**Tasks to carry out:**
(a) In the Busiyard loan terms below, transcribe everything from "2.5. Subject to Clause 2.4, we" down to "contrary is proved.".
(b) In the Busiyard loan terms below, how soon after a repayment must the borrower send Busiyard evidence or receipts of it?

**Text segment:**

1.7. Both borrower and guarantor hereby agree and authorize Busiyard to verify information provided by them against the information held by any third party (including official databases) such as, NIBBS, Payment System Providers any other information bank available to Busiyard.
1.8. Both borrower and guarantor hereby consent to Busiyard conducting due diligence to verify the Personal Information and the Relevant Information provided and using the Personal Information and the Relevant Information
to the extent necessary in Busiyard’s opinion for the provision of the services.
1.9. Both borrower and guarantor hereby consent to indemnify and hold Busiyard and its Third-Party Partners harmless with respect to any claims, losses, liabilities, and expenses (including legal fees and expenses) that may
arise because of the disclosure and reliance on such Personal Information and/or Relevant Information.
1.10. Busiyard reserves the right to request for further information from the borrower and guarantor pertaining to their use of the services at any time. Failure to provide such information within the time required by Busiyard may result in the rejection of the borrower’s application for access to our services.
1.11. Borrower and guarantor hereby acknowledge that Busiyard or our thirdparty service providers are acting as their agent, and not the agent of, or on behalf of the third party when we access and retrieve information from
such third-party websites and databases.
1.12. Busiyard advises its customers not to give their financial details, such as BVN (Bank Verification Numbers), OTP (One Time Password), and other sensitive financial information to anyone or a third party. Busiyard will not
be liable if such details are compromised.
2. TRANSACTIONS:
2.1. Upon approval of the loan contract, Busiyard shall make available the agreed loan amount to the borrower.
2.2. All payments will be processed in the currency of the country the borrower made the application with Busiyard.
2.3. Busiyard will provide the receipt of the loan provided to the borrower and inform the guarantor(s) duly by sms, email, or any other channel available.
2.4. During the repayment of the loan with interest, the borrower is to provide evidence/receipts of loan repayment to Busiyard within Forty-Eight (48) hours of the repayment for proper documentation.
2.5. Subject to Clause 2.4, we will verify and confirm any record of a deposit into our account. Our records will be taken as correct unless the contrary is proved.
2.6. Based on the borrower’s loan repayment scorecard, the credit limit is considerably increased by 33.3% starting with a minimum amount of ₦5,000.00 to a maximum amount of ₦500,000.00 for Unsecured Loans and
a minimum of ₦500,000.00 to a maximum of ₦5,000,000.00 for Secured Loan
2.7. Borrower hereby undertakes, throughout the duration of your use of Busiyard, to comply with anti-fraud and anti-money laundering regulations applicable in Nigeria or the country where the application is made.
2.8. In case of an unauthorized payment or a payment that was incorrectly executed due to an error by Busiyard, we shall request immediately, for a refund of the payment amount including all fees deducted therefrom.
3. LOAN REPAYMENT:
3.1. Repayment of the loan or installments should be made on or before the Payment Due Date.
3.2. Subject to Clause 3.1, failure to make repayments as and when due will attract a late fee of a maximum of 10% of the loan amount per month of delay. Interest on the unpaid amount will continue to be accrued post the due date at the rate quoted at the time of loan disbursal (up to a maximum of 15%)
3.3. Busiyard may increase or decrease the loan rate and fee from time to time. Such a change in loan rate and the fee will be communicated to the Borrower and the public via our platforms and will take effect from the next loan contract.

**Excerpted records:**

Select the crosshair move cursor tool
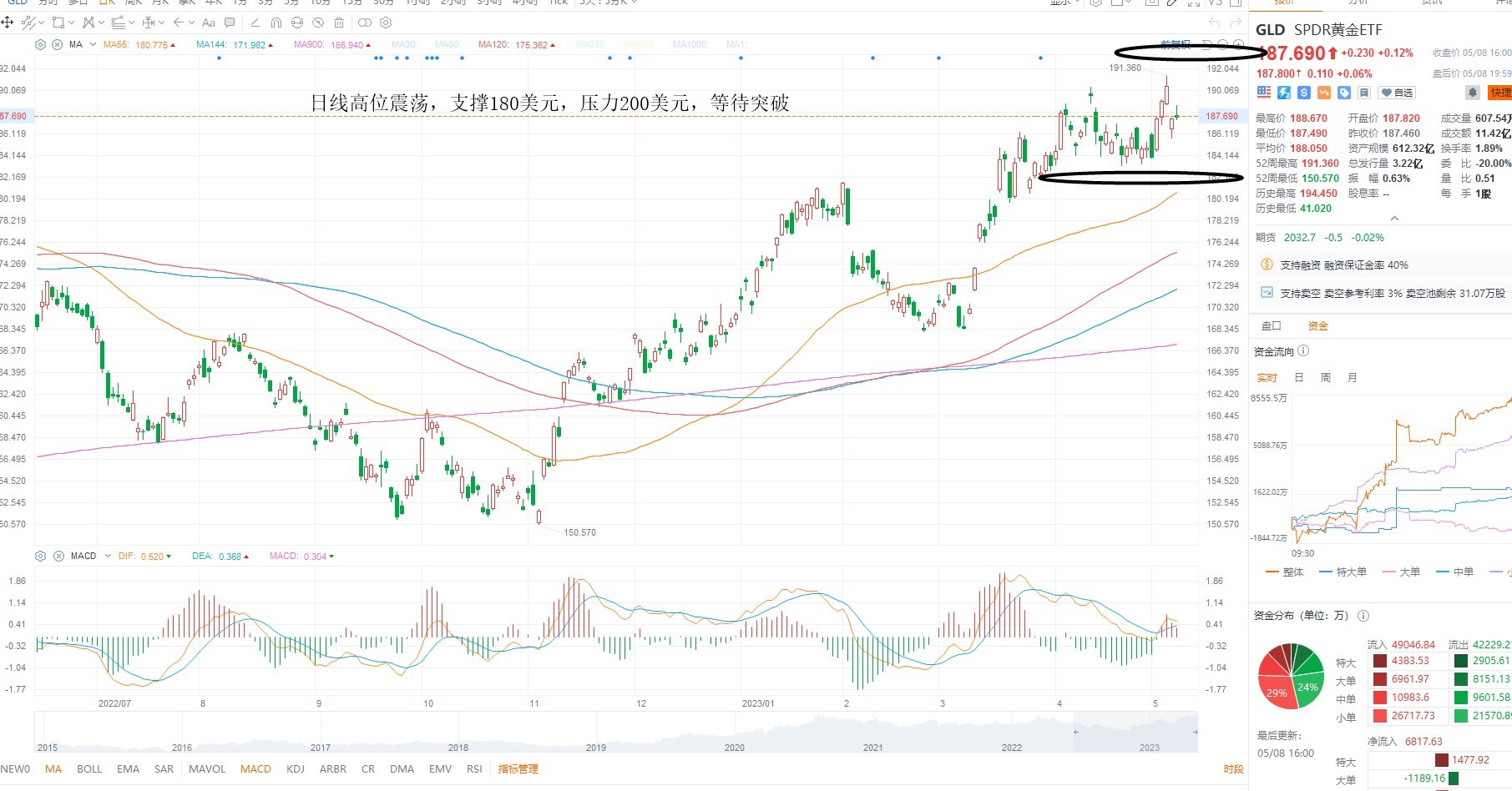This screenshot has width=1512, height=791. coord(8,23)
==
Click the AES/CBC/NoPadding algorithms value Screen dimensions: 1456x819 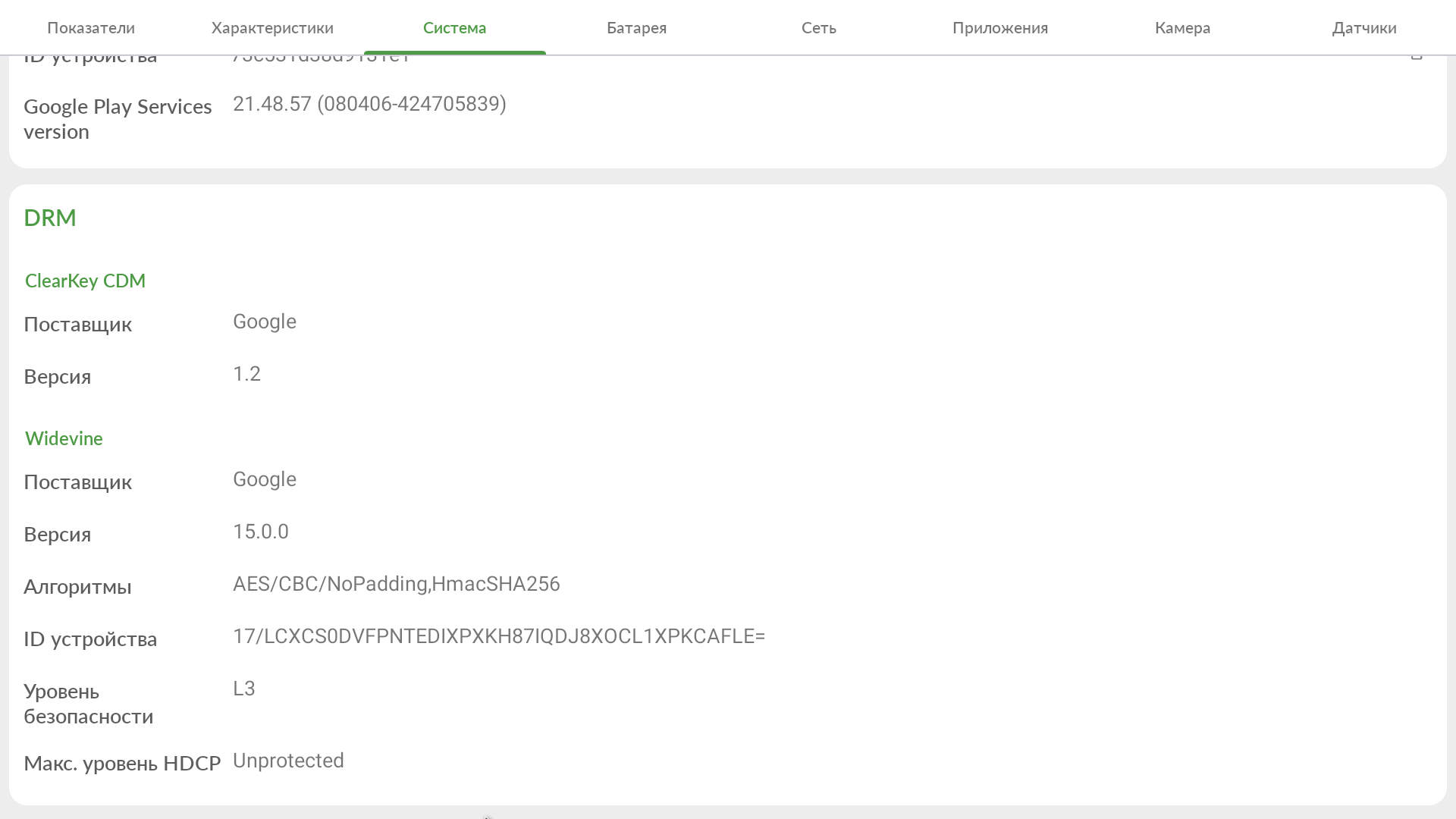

**Expected answers:**
(a)
2.5. Subject to Clause 2.4, we will verify and confirm any record of a deposit into our account. Our records will be taken as correct unless the contrary is proved.

(b) Within Forty-Eight (48) hours of the repayment.